Dataset extract:
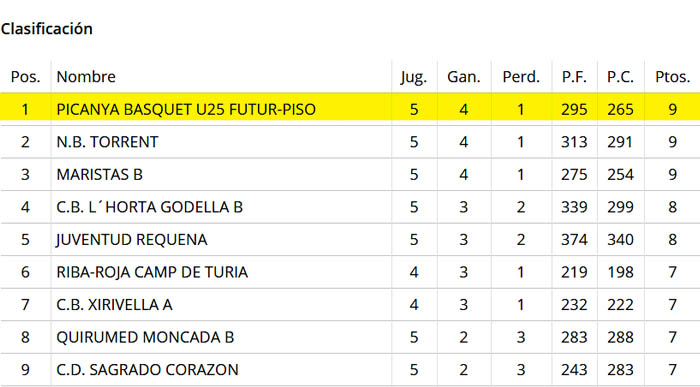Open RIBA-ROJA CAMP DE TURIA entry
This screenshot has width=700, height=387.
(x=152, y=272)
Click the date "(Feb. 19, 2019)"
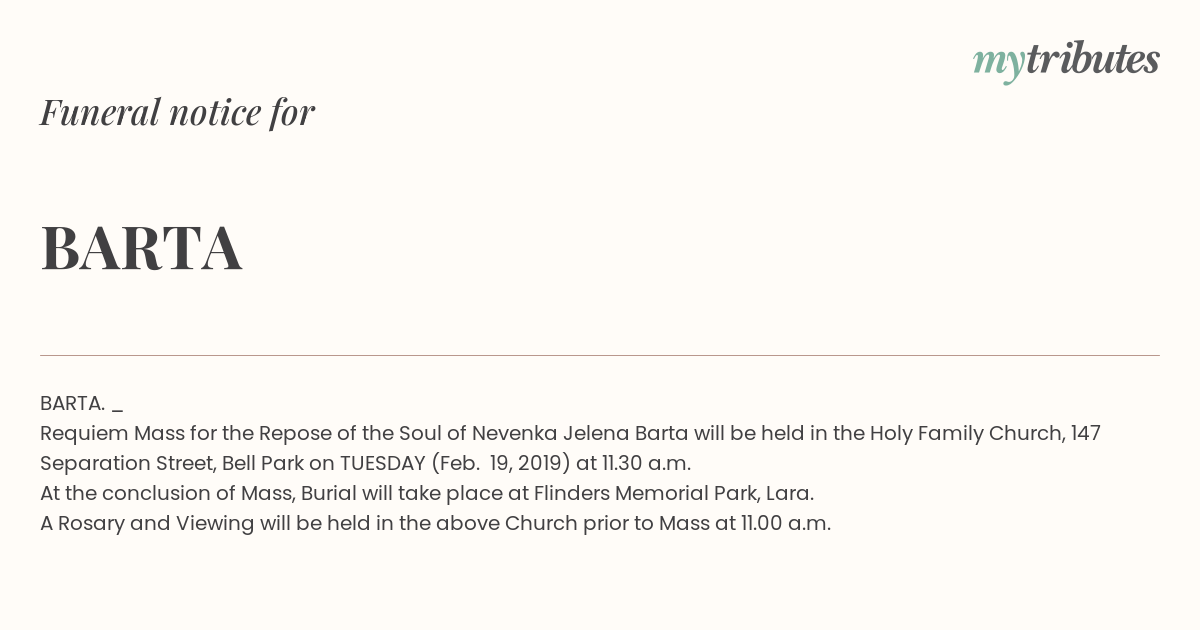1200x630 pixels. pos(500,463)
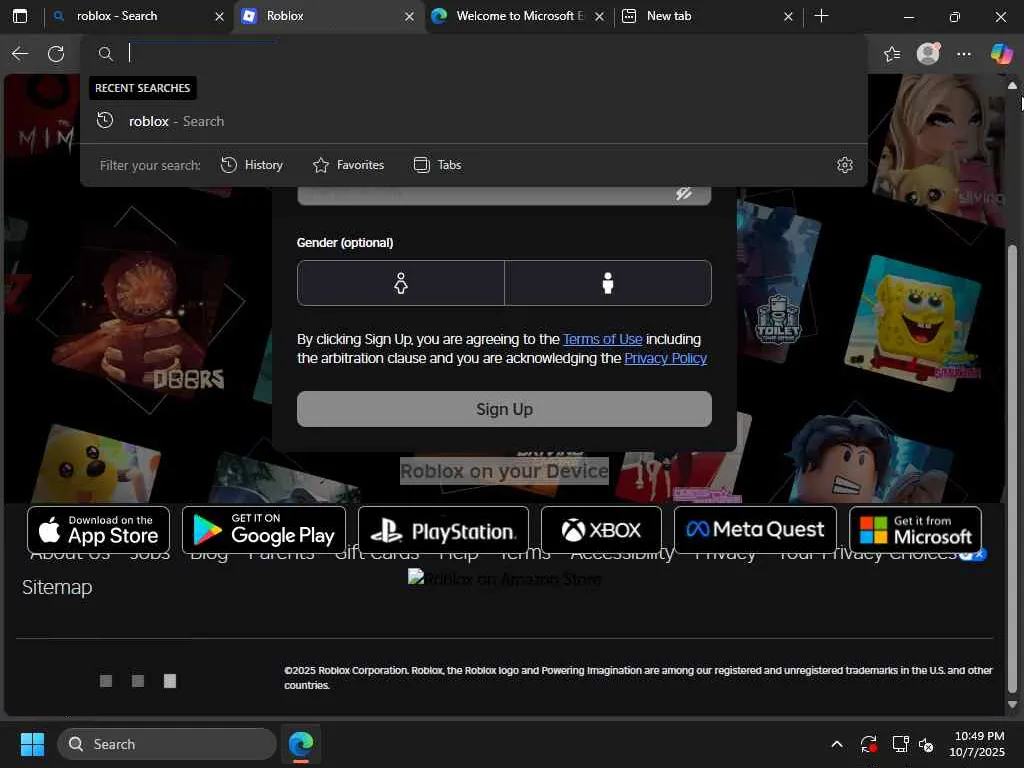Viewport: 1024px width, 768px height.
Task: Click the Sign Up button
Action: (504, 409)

--

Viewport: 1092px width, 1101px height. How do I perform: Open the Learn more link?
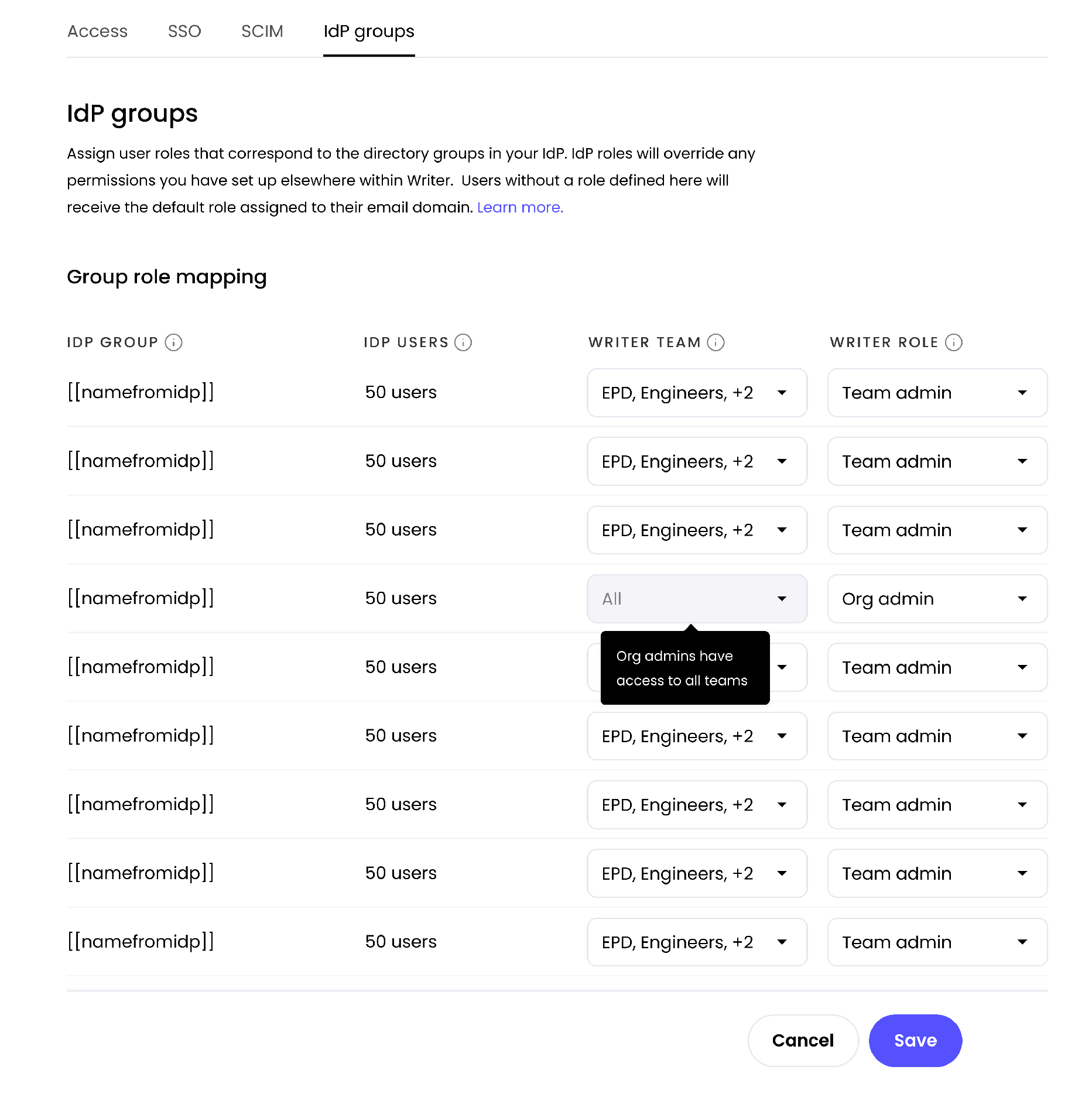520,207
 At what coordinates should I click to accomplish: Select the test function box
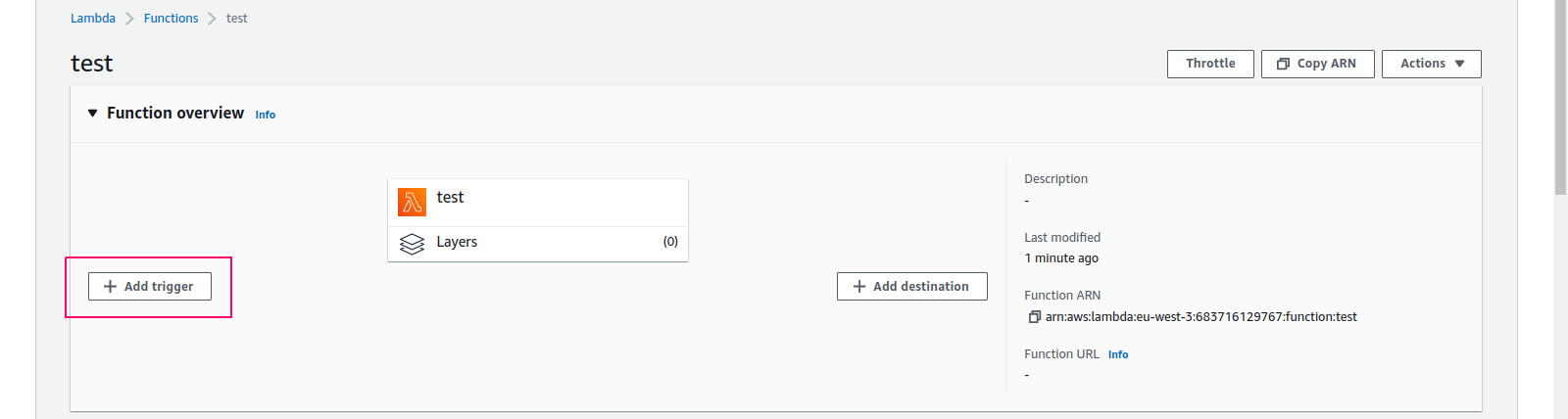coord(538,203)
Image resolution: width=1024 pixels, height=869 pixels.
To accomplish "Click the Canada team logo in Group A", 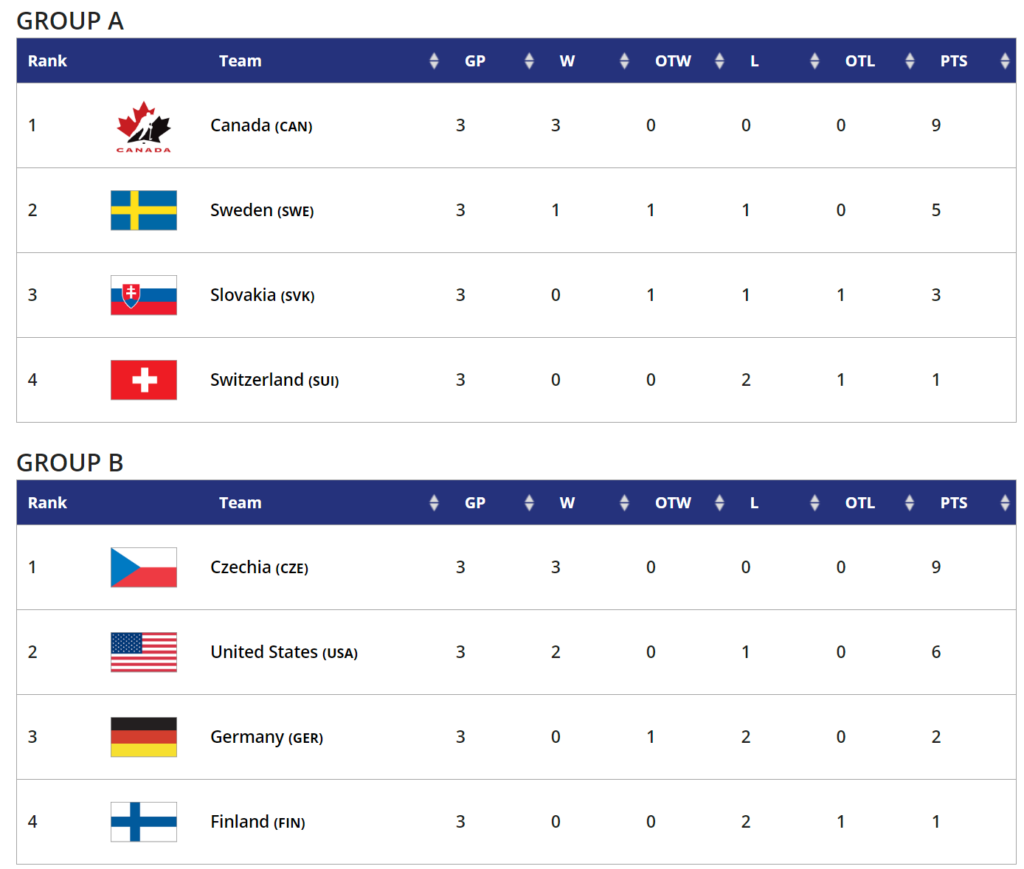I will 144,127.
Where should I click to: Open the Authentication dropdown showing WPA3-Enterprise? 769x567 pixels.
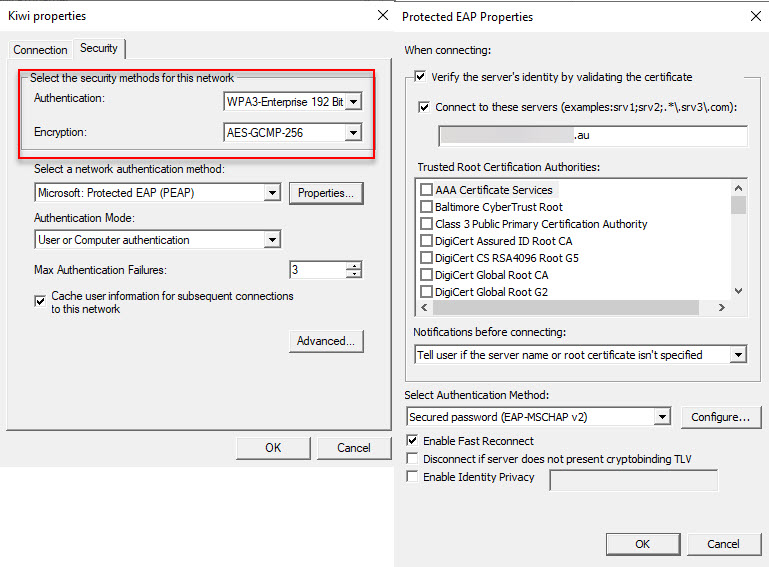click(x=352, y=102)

--

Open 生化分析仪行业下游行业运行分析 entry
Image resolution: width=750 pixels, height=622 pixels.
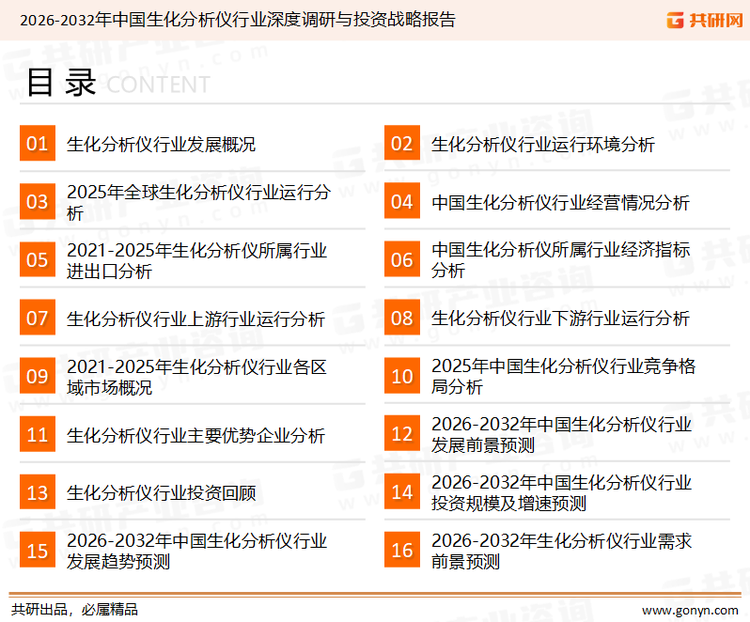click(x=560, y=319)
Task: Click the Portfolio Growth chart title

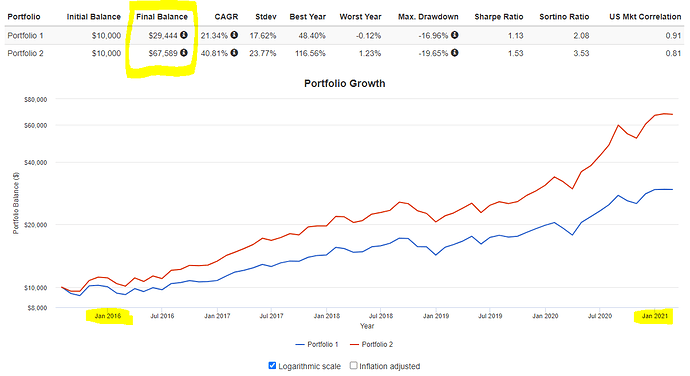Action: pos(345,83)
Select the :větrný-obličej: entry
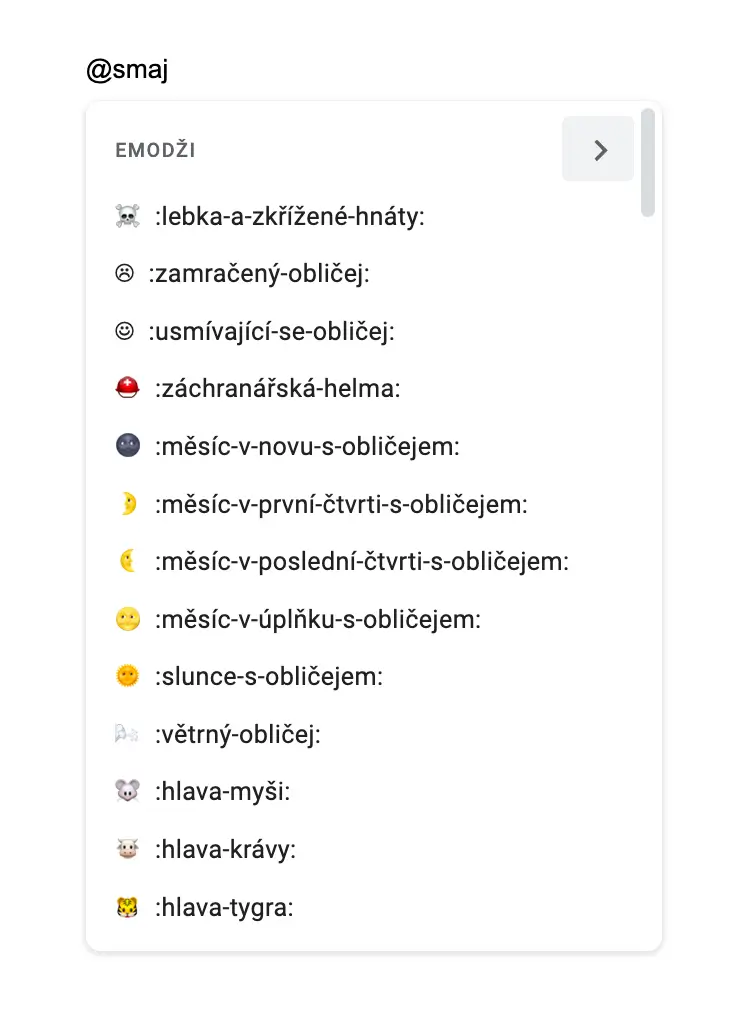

Task requirements: For this exercise, transcribe exactly the part of the records above that opens with the line containing "Task: Click the Portfolio Growth chart title" and closes with the one containing "Select the :větrný-obličej: entry". Pictures are not part of the copy.

Result of this task:
Task: Click the Portfolio Growth chart title

Action: pos(345,83)
Select the :větrný-obličej: entry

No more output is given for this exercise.